ЦЕЛЬ ЗАДАНИЯ: Выведите все пункты ниже слово в слово, ничего не меняя.

──────

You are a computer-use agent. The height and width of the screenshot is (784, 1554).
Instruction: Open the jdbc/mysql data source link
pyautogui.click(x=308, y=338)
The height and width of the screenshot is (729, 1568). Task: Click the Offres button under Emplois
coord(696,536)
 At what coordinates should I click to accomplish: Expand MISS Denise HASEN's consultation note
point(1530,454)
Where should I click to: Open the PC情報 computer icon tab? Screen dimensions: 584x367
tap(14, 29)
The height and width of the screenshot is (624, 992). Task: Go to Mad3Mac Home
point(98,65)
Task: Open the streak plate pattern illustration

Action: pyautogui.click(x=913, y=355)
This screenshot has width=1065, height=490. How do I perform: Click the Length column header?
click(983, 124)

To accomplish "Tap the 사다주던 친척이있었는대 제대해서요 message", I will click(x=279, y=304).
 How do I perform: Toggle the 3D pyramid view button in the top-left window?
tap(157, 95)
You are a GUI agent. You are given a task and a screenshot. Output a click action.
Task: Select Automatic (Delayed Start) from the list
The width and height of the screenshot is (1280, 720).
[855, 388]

──────

РЕЗУЛЬТАТ ЗАДАНИЯ:
You are a computer-use agent. The height and width of the screenshot is (784, 1554).
Instruction: Open the jdbc/mysql data source link
pyautogui.click(x=308, y=338)
The height and width of the screenshot is (729, 1568). Task: Click the Offres button under Emplois
coord(696,536)
 At what coordinates should I click to accomplish: Expand MISS Denise HASEN's consultation note
point(1530,454)
Where should I click to: Open the PC情報 computer icon tab? Screen dimensions: 584x367
tap(14, 29)
The height and width of the screenshot is (624, 992). Task: Go to Mad3Mac Home
point(98,65)
Task: Open the streak plate pattern illustration

Action: pyautogui.click(x=913, y=355)
This screenshot has width=1065, height=490. How do I perform: Click the Length column header?
click(983, 124)

To accomplish "Tap the 사다주던 친척이있었는대 제대해서요 message", I will click(x=279, y=304).
 How do I perform: Toggle the 3D pyramid view button in the top-left window?
tap(157, 95)
You are a GUI agent. You are given a task and a screenshot. Output a click action.
Task: Select Automatic (Delayed Start) from the list
The width and height of the screenshot is (1280, 720).
[855, 388]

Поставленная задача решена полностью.